University of Connecticut School of Law Working Papers from University of Connecticut School of Law

Abstract: In the opening essay in Embracing Risk: The Changing Culture of Insurance and Responsibility, Jonathan Simon and I assert that western society is engaged in a transformation from a dominant paradigm of spreading risks to a paradigm that involves embracing risk. (Baker & Simon, eds. 2002) The core idea behind this trend is the recognition that too much protection against loss produces too much loss. Not all risks should be spread. For their own and society's good, individuals should embrace some risks. As we wrote: "As more of life is understood in terms of risk, taking risks is increasingly what one does with risk." Embracing Risk closes with a wonderful essay by Francois Ewald that also posits a paradigm shift. (Ewald 2002) But this paradigm shift revolves around the precautionary principle, an evolving principle in international law that calls for hesitating in the face of uncertainty, avoiding risk "zero risk" rather than "embracing risk." Ewald identifies popular support for this principle as among the most important reactions to the failure of the insurance state to protect citizens from risk, a charge that surely resonates in the wake of September 11th. The concept of embracing risk resonates much less well with September 11th.
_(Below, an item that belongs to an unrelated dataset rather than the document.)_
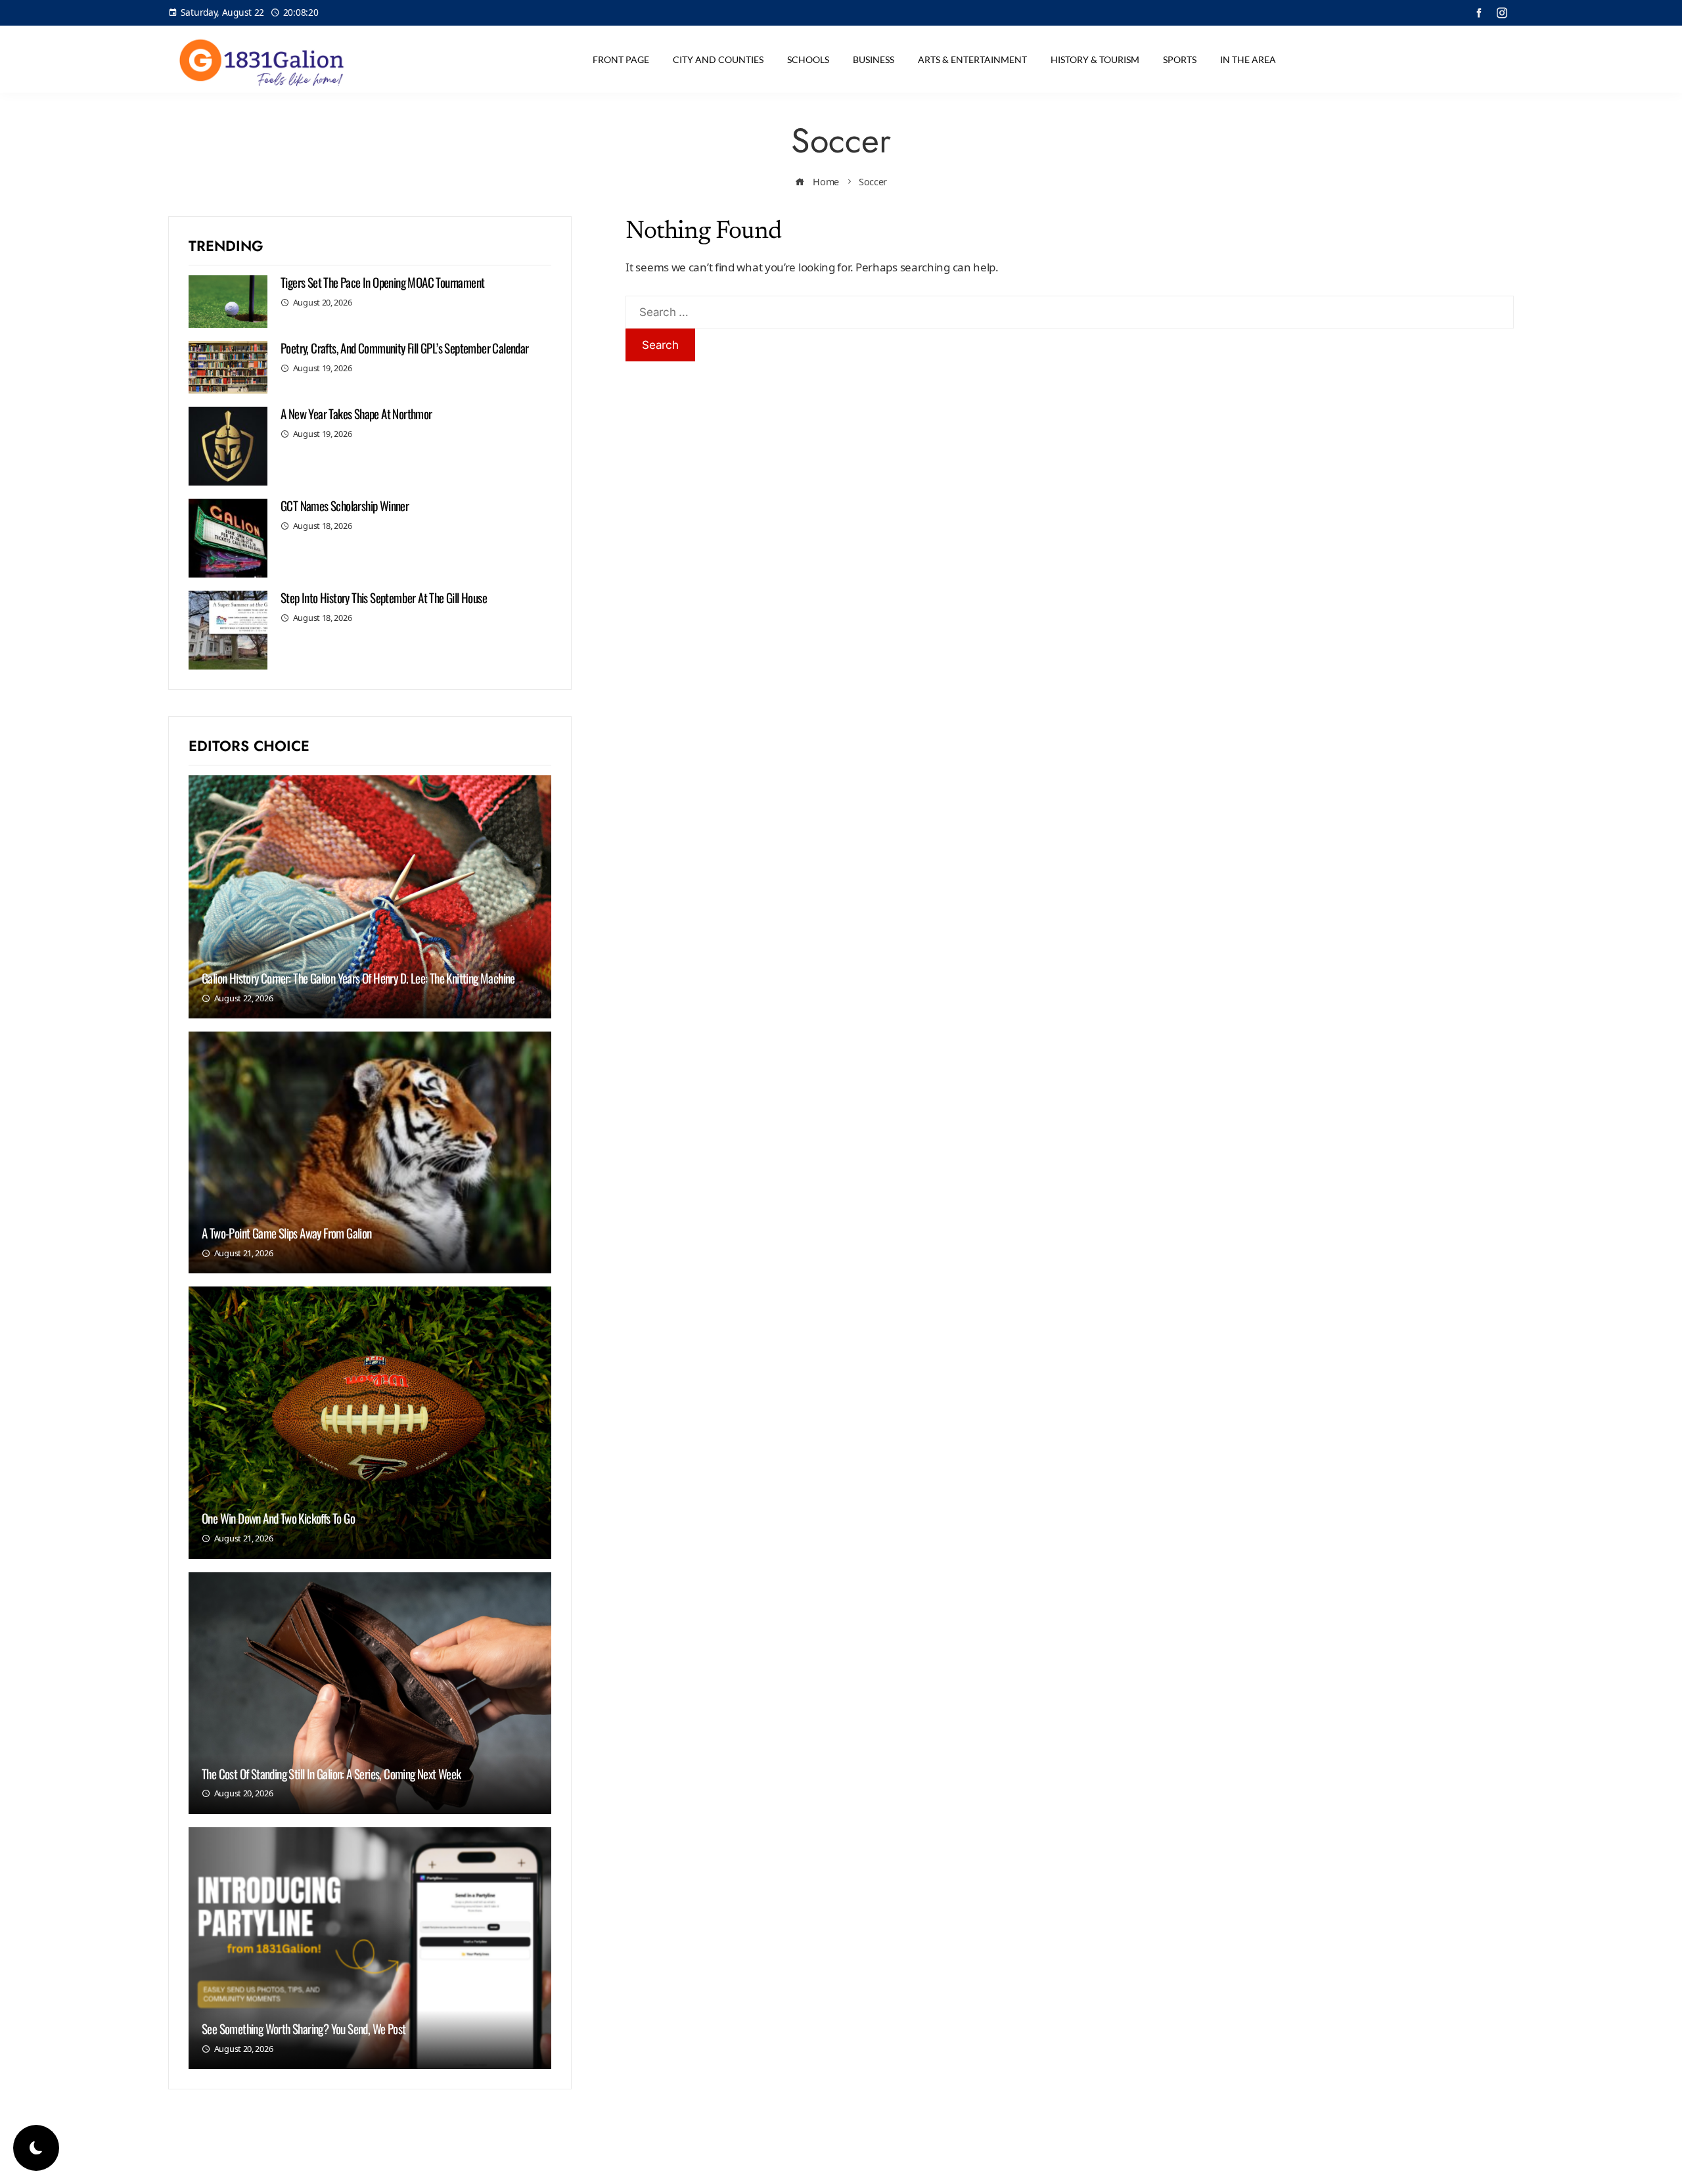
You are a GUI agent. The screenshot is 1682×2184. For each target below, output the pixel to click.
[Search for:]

None of the victims made any relevant choices. No one, or at least no one we would want to emulate, is embracing terror risks. Precaution is the order of the day. Yet, I continue to see evidence of the embracing risk thesis at work, though September 11th has made that claim a more measured one. My goal in this essay is to suggest how it might be that the insurance state spawned these two seemingly contradictory reactions, how those reactions are in fact less contradictory than they at first appear, and what the embracing risk thesis and the precautionary principle might portend for liability and insurance after September 11th. I will conclude by suggesting that part of the answer to some looming 21st century insurance problems is to resurrect two distinctly two 19th century ideas: the assessment approach to insurance and the concept of insurance regulation as an antidote to destructive competition.